According to the Unicef, almost 90% of children around the world live in places where the air pollution levels are much higher than the WHO-set safe standards and about 600,000 children under age five die every year because of air-pollution-related complications. On Monday the UN’s children’s agency released the report ‘Clear the Air for Children’ to urge the governments of about 200 countries, which will be meeting in Morocco from November 7 to 18 to reduce their dependence on fossil fuels.
Pollution is a cause for concern, and air pollution, in particular, is a killer. But that should not come as a surprise if you’re in Delhi, which has the dubious distinction of being among the top 10 most polluted cities in the world. Regrettably, many cities and towns in India are high up on the pollution chart. (Check the air quality in your city)
According to the WHO, air pollution kills more than 3 million every year. Of these, about 1 million are in China, closely followed by India.
But these are startling details that our governments, both at the Centre and states seem oblivious to. Of course the government releases air quality index (AQI) figures but stops short of doing anything beyond that. Why doesn’t it issue health alerts when the AQI numbers reach hazardous levels? An alert and guidelines to be followed would go a long way in reducing, albeit temporarily, the adverse impact on one’s health.

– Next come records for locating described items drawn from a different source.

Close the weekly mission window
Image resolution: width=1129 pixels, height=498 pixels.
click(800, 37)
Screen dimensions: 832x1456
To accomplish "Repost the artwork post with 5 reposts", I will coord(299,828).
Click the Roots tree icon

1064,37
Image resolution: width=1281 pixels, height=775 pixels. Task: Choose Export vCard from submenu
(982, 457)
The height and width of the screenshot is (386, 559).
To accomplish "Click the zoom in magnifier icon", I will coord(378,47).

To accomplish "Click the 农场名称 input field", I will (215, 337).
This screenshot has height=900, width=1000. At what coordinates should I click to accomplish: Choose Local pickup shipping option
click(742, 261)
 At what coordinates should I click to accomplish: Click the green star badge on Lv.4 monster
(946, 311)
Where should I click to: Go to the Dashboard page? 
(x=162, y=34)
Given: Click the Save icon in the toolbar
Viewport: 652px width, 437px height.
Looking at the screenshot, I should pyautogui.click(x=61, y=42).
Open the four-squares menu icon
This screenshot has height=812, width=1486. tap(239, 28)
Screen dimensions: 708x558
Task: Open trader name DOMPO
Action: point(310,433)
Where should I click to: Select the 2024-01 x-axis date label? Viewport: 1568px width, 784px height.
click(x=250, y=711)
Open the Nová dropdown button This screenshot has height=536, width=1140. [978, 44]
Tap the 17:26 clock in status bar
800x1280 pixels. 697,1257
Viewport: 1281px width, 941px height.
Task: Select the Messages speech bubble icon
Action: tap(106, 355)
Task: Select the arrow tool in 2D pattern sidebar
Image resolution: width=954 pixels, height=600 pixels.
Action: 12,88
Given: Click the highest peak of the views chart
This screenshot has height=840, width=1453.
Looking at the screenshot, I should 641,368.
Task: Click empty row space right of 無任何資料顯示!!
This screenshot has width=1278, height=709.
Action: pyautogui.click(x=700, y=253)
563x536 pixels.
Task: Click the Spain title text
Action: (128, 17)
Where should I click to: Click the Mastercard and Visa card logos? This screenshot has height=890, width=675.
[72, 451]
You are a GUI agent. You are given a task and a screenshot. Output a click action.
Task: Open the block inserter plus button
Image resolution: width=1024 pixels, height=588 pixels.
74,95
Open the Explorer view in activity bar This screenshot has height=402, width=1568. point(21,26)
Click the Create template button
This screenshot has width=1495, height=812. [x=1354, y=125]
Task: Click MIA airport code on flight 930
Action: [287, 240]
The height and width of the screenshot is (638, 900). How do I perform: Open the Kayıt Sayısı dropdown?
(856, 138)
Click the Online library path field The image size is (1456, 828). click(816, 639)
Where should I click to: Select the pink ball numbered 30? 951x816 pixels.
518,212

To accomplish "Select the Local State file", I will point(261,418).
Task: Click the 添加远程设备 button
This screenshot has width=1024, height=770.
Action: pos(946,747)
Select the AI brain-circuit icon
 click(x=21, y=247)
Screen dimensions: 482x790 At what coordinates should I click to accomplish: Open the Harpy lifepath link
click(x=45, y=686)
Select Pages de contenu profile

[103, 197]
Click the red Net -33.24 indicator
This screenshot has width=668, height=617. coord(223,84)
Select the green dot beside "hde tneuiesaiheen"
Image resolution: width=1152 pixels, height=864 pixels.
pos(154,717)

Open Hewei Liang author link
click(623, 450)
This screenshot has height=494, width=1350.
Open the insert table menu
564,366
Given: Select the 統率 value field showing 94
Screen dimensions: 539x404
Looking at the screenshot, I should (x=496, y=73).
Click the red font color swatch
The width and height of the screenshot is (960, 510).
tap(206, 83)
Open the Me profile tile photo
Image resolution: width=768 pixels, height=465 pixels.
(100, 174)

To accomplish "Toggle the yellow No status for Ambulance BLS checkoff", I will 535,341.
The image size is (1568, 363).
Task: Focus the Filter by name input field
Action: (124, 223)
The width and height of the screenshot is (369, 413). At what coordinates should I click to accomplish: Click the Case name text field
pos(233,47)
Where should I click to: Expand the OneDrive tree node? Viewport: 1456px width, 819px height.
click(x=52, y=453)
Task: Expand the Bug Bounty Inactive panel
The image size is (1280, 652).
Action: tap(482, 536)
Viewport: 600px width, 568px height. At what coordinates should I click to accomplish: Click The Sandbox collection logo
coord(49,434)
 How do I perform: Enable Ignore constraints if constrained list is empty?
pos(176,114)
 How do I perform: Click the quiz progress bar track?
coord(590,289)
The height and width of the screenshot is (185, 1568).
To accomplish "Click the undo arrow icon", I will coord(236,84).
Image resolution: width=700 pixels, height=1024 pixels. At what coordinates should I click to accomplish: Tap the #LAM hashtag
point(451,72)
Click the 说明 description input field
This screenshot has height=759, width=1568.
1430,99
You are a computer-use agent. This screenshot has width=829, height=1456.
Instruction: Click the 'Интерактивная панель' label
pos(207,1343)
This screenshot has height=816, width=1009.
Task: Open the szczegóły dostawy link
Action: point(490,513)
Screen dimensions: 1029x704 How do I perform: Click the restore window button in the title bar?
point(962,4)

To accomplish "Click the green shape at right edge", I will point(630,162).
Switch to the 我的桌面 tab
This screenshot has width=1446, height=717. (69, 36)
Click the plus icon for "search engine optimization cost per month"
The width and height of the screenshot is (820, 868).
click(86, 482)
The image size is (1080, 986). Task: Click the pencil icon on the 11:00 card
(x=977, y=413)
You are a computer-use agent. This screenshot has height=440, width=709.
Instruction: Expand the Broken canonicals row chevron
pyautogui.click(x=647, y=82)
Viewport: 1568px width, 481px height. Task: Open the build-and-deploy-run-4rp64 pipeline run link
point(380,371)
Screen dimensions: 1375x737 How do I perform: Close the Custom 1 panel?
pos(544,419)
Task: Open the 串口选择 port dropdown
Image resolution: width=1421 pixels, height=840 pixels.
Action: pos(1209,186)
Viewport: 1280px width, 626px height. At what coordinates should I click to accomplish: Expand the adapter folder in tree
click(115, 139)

Much of the government’s focus is on vehicular pollution — this means that other sources of air pollution, some of which are equally if not more deadly, are not given enough attention.
Take the case of industrial pollution — there are comprehensive laws but seldom are they rigorously implemented.
Stubble burning is another. Even after the National Green Tribunal warned against this practise, the Haryana Environment Department has recorded more than 1,150 cases of stubble burning in the state.
Indoor pollution, which the Unicef report highlights, is an issue that’s not much talked about.
A lack of political will and the flawed argument that environmental protection is anti-development are among the culprits. Numerous reports and data, like the one released by Unicef, clearly establish that haphazard development and disregard to the environment comes at a heavy human cost. The road to development cannot be paved on the backs of an unhealthy, sick population.
“Pollutants don’t only harm children’s developing lungs, they can actually cross the blood-brain barrier and permanently damage their developing brains, and, thus, their futures. No society can afford to ignore air pollution,” says Anthony Lake, Unicef executive director, while releasing the report.
Issuing health advisories and stopping short of doing anything meaningful to reduce causes of air pollution reflects the lack of importance the government has given to a threat that is slowly, but definitely, killing people.